Normal And Abnormal Rabbit Poop Types

One of the earliest signs that your pet isn’t healthy is the sight, smell, shape, and consistency of rabbit droppings. Knowing the differences between normal and abnormal rabbit poop is vital for quickly assessing health issues. It can also indicate the severity of an underlying problem.

Rabbits have two different types of poop: round, fibrous pellets and glossy clusters of dark cecotropes. Normal pellets should be round, firm, and have almost no smell. Applying pressure to a pellet should cause it to split apart and reveal a grainy, sawdust-like interior. Normal cecotropes are small, dark, round, and shiny poops that stick to each other. These have a strong smell, especially if the mucus membrane coating them is punctured.

Rabbit poops need to be monitored for consistency in size, shape, smell, texture, and color. Abnormal pellets will be different from the rabbit’s previous droppings in one or more of these areas. Additional and abnormal cecotropes will remain uneaten by the rabbit, and are usually malformed and lacking in structure. Pay attention if the rabbit stops pooping entirely.

What Does Rabbit Poop Look Like?

Rabbit poop pellets look like round, fibrous balls. They will be scattered in little clusters, and should be hard to the touch and not at all sticky. Pellets should crush under pressure (and not mush), revealing a grainy, sawdust-like interior. This interior looks like crushed up hay.

As all rabbits have diets comprised largely of grass hay, their poop should carry these characteristics. Any variation from this is cause for concern. Soft poop, unformed poop, or watery poop are worrying signs, especially in young rabbits.

There are a few other different cues to search for when determining normal rabbit poop from abnormal rabbit poop. Gastrointestinal problems are one of the most common ailments seen in rabbits.
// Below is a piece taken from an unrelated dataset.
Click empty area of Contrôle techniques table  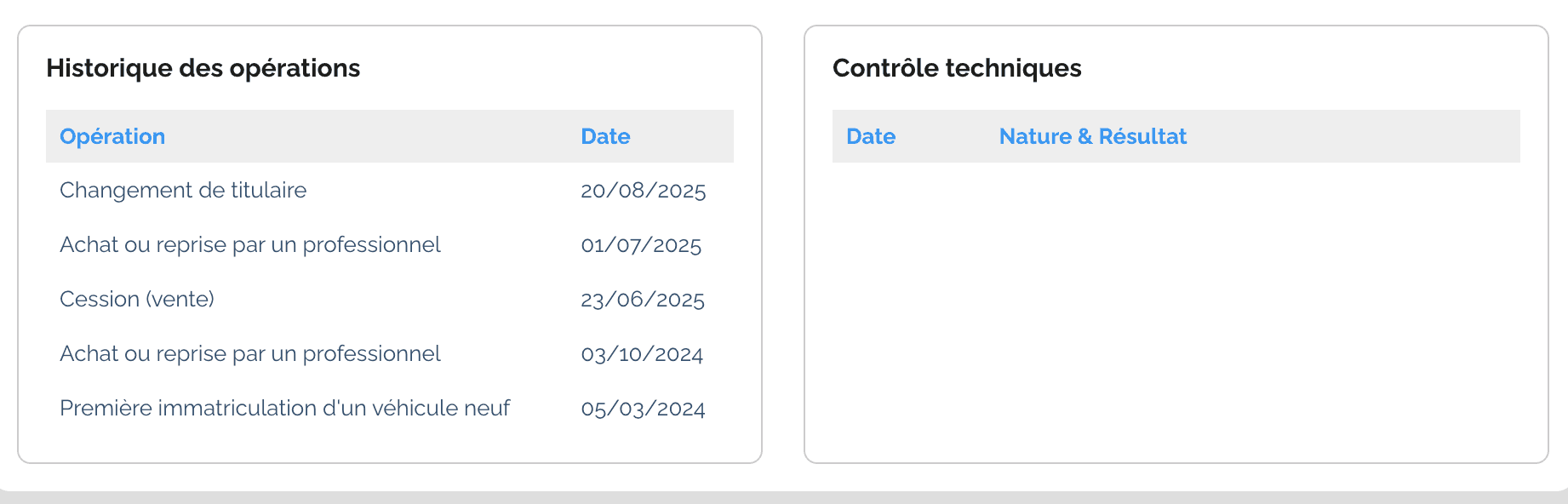[1175, 306]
This means being able to tell when droppings are abnormal is important for all owners.

Normal Rabbit Poop Color

Rabbit poop color varies between different rabbits. One rabbit may have darker brown poop, whereas another might have light brown poop. What matters in rabbit poop color is consistency. A healthy rabbit will produce pellets of the same color. However, there may be some slight change if you change the rabbit’s diet on a large scale.
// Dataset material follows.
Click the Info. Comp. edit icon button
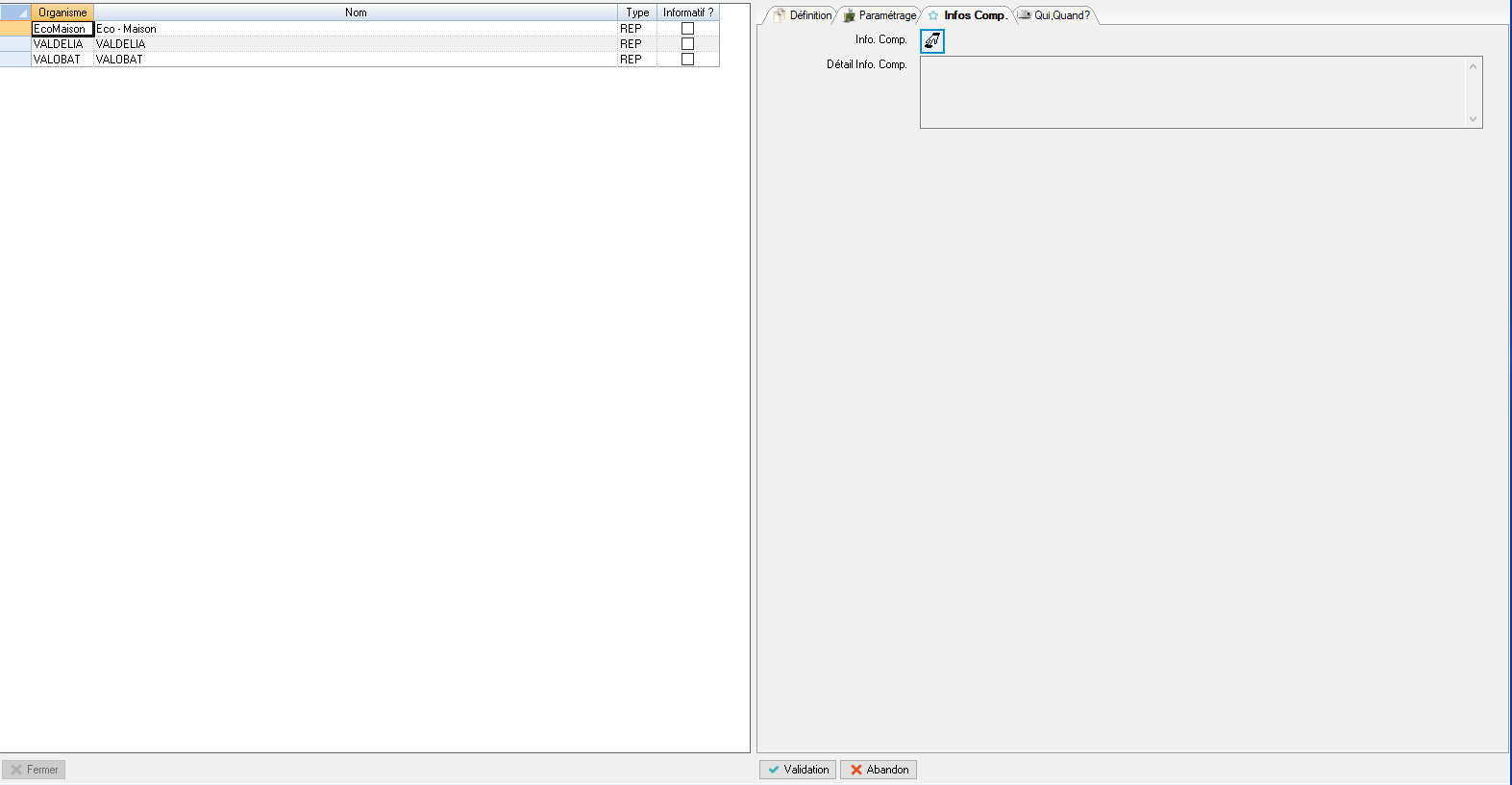This screenshot has width=1512, height=785. [931, 40]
Rabbits in the same household and fed exactly the same diet may also have poop of vastly different colors. One may have tan pellets, whereas the other may have darker brown pellets.

Opening up a healthy pellet should reveal an interior that is lighter in color than the exterior. Occasionally, the interior will also be faintly green.

Normal, healthy rabbit poop should have little to no variation in color. Drastic changes in color between pellets and pellet piles are a huge sign that there could be some internal upset. Very dark, almost black poops are an indicator that there is too much protein in your rabbit’s diet.

Normal Rabbit Poop Smells

Rabbit poop is probably one of the least smelly pet poop types that you’ll ever have to deal with. The same can’t be said for rabbit urine, however, which can be quite strong smelling.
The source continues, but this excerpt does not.